*** Opening of PASSAGE FOR REVIEW ***

I remember asking a question (I don’t remember what the question was, now) but I do remember Dale’s answer: “I don’t know, and it doesn't matter anyway”.  He went on to explain that there are things that must be accepted on faith, and that God would work out the details.  That conversation was a turning point in my life.  I understood, really understood for the first time, that I was a sinner and was not capable of doing anything on my own that would make me good enough to be acceptable to God.  But Jesus had already paid the price required of me, and all I had to do was accept that, and God would work out all of the details.  Because of that acceptance, that profession of faith, I entered into a relationship that had always been available to me, but I had rejected, because I thought I needed to be in control of every aspect of my life.  God has been faithful, even when I haven’t.  I can tell you that He keeps his promises.

Dale’s wife, Jane Ellen, was diagnosed with terminal cancer and given four or five months to live.  I listened last night as the two of them described the emotions of being told that she would never live to see any of her five children married and have kids of their own.  She told  me that she did not understand God’s plan in all of this, but knew he had a plan, and if she would surrender it all to him, he would work out all of the details.  After that surrender, she said she had a peace about it, and knew God was big enough to deal with even this. 

Jane Ellen found another doctor that was able to treat the cancer with surgery, radiation and chemo.  Today, two years later, she is cancer free.  Her story helped me to deal with my own recent diagnosis of cancer.  I have been through some of the same emotions that she has, and I have decided that God will work out the details.

We can’t always know, and we don’t necessarily need to know what is around every bend in order to enjoy a trip, or for that matter, life.  What is important to know, for me at least, is that the God that created the universe has a plan even for me.  I don’t know what that plan is right now, but I know He is capable of working out the details.

Today’s mileage: 92 on pavement, 6 on dirt, and a great trip down memory lane and into the future with some very special friends.

Saturday, September 15, 2012

Pride Goeth Before the Fall



I got up before Sara and grabbed a cup of coffee.  I went out and watched the sunrise.  It was almost as impressive as some of the sunsets we have been seeing lately.  Debbie and Aunt Jimmie were sitting on the porch, enjoying the morning, too.  I joined them, and Sara and Steve soon came out.  We sat for the next hour or so just soaking up the morning.

Aunt Jimmie fixed a big country style breakfast as everyone prepared for the day.  After breakfast, I took Aunt Jimmie for a ride in the A, visiting some of her neighbors.  As we prepared to leave for Chattahoochee State Park, Debbie made a comment about following the Model A, and having to be “held back” and that she would be “pushing me” all day.  Sara rode with her in the VW and Steve rode with me in the A.  IMG_7031We wound our way to the park.  It sits almost in the southeast corner of the state.  It was a small park with eight primitive campsites around a small lake. There was a dam at the south end and 50 feet below the dam was the Florida State Line.

*** Close of PASSAGE FOR REVIEW ***
*** Opening of EXTRACTED DATA ***

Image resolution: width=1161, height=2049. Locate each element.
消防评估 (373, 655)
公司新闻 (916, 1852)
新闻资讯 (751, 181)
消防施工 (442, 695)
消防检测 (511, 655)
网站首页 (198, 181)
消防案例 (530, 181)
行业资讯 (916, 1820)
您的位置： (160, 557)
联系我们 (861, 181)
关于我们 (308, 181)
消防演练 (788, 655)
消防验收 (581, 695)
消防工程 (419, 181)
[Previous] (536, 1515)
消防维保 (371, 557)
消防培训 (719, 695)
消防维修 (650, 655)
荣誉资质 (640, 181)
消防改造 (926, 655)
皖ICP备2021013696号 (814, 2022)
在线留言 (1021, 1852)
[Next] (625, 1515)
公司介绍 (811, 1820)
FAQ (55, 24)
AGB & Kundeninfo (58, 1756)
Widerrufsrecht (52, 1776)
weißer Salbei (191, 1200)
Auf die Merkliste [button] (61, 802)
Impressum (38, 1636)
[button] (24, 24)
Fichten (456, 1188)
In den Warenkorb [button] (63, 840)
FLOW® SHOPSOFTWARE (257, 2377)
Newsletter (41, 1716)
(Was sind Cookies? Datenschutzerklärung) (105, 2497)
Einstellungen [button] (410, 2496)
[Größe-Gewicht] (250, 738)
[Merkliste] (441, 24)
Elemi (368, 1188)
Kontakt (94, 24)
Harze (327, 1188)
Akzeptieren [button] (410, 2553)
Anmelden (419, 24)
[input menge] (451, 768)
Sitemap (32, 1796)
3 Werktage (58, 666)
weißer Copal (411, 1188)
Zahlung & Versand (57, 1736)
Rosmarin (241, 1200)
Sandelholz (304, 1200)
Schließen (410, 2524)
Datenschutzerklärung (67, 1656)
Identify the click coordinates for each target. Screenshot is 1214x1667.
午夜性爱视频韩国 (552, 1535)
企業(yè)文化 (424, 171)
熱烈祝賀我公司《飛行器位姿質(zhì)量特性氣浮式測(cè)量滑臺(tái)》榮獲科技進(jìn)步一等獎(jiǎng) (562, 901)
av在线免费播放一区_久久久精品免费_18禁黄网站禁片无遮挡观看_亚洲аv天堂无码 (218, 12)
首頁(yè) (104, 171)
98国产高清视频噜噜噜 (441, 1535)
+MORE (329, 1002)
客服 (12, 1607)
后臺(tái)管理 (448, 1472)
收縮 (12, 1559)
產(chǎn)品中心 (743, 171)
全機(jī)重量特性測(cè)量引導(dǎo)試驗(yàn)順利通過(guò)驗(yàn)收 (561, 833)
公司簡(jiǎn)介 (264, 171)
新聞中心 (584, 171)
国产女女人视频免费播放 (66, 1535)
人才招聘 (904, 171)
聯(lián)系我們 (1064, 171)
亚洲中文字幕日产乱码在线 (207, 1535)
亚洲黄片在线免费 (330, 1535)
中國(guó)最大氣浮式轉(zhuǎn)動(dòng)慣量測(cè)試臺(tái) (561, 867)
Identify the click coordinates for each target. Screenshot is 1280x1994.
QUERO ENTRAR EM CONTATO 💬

*** Close of EXTRACTED DATA ***

■ THINGS TO DO:
[a] In the blog passage about faith and the Model A trip, write out everything from "Jane Ellen found" down to "very special friends.", swapping "details" for "specifics".
[b] In the blog passage about faith and the Model A trip, what three treatments did the other doctor use on Jane Ellen's cancer?
[c] Go on with the blog passage about faith and the Model A trip, starting right after its last sentence.

■ ANSWERS FOR THIS EXERCISE:
[a]
Jane Ellen found another doctor that was able to treat the cancer with surgery, radiation and chemo.  Today, two years later, she is cancer free.  Her story helped me to deal with my own recent diagnosis of cancer.  I have been through some of the same emotions that she has, and I have decided that God will work out the specifics.

We can’t always know, and we don’t necessarily need to know what is around every bend in order to enjoy a trip, or for that matter, life.  What is important to know, for me at least, is that the God that created the universe has a plan even for me.  I don’t know what that plan is right now, but I know He is capable of working out the specifics.

Today’s mileage: 92 on pavement, 6 on dirt, and a great trip down memory lane and into the future with some very special friends.

[b] Surgery, radiation and chemo.

[c]
As we were leaving, Aunt Jimmie called to see if maybe we had picked up her MIFI card by mistake.  Checking my computer bag found two identical cards.  I had picked up mine – Sara had picked up hers, thinking it was mine.  We started back toward Aunt Jimmie’s house to return the card.  I told Steve that I would, in the past, have gotten irritated by a diversion such as this, but have come to realize that there is usually some purpose, unknown to me that would soon become evident.Sara was experimenting with taking video on her new camera.  Debbie was narrating something about the video being the only reason she was behind me, or she would be “way ahead by now”.  A few minutes later, I stopped at a crossroad and happened to glance in the rearview mirror. 

No red VW was in sight.

A moment later Steve’s phone rang.  The VW had quit on them and they were sitting on the side of the road.  We turned around and found them about a mile back.  We quickly diagnosed the problem as a clogged fuel filter.  I went on back to Aunt Jimmies and found a piece of copper tubing with hopes of bypassing the filter.  I also picked up a few more things that might be useful. The tubing only allowed more trash to pass into the carb, and the engine would not continue to run. 
IMG_0059I had brought a chain – so – we hooked the VW up behind the Model A and pulled it the short distance back to Aunt Jimmie’s.  Steve and I went in to town and picked up several fuel filters.  When we got back, we disassembled the carb, cleaned it and put it back on the car with a new filter.  It started and ran fine.  Debbie stood by, supervising – while eating a large slice of humble pie.

Off again about two pm, we drove toward Dothan.  Our first stop was to get gas. IMG_0072 While we were topping up, a fellow drove up with a Ford Jubilee tractor on a trailer.  He was interested in both the A and the VW.  The Jubilee was built on the 50th Anniversary of the founding of the Ford Motor Company, and could be described as a nephew to the Model A.

We stopped in at Porter’s Hardware Store in Dothan.  The store has been in continuous operation for over 120 years.  Most of the stock, all of the fixtures, and some of the people seem to have been there since the beginning!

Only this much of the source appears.